# Killed 'em....Again!



## shtbrd1 (Oct 2, 2007)

First off. If you are looking for a seasoned Captain who really knows his shit, call Capt. Robert Hill on the Twilight out of Destin. All of us in this photo went to school with him from Pryor Middle through Choctaw (class of 90) and way back then his nick name was "fish" if that tells you anything. Robert and mate Billy took us out 4/27 for our annual "reunion" trip. We left Fisherman's Wharf in Destin at 0600 to catch bait, which was thick just outside Destin pass. Robert told us to get comfortable for a 2 1/2 cruise south so we settled in for the ride. Arrived at the first spot to start the day off with some big AJ's...had our limit of 8 within 45 minutes after releasing several shorts. Moved a short distance and dropped the lines. Started catching scamp after scamp, red grouper, and triggers. Of course we caught a lot of BIG red snapper that had to be put back. As the size of the fish at one hole begn to get smaller, Capt. Robert moved to the next one and kept us in the quality fish.
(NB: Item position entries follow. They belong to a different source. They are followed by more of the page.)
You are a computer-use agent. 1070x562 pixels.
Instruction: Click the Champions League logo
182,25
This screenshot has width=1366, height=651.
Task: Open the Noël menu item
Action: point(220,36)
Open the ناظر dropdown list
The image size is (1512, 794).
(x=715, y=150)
Gotta thank him for another great trip and we are looking forward to the next one-


----------



## pilotkal (May 31, 2012)

sounds like the bite was on!!! :thumbup:


----------



## shtbrd1 (Oct 2, 2007)

*killed 'em again pic*

Thanks Robert and Billy-


----------



## devndeb (Mar 16, 2008)

Now THAT is a MESS!!!!!!!


----------



## DAWGONIT (Jan 16, 2009)

+1 on that mess of fish.
Great eats & thanks for sharing report & pics.
catch 'em up.


----------



## JACKIN' JAWS (Mar 14, 2008)

ROCK ON! Nice trip.


----------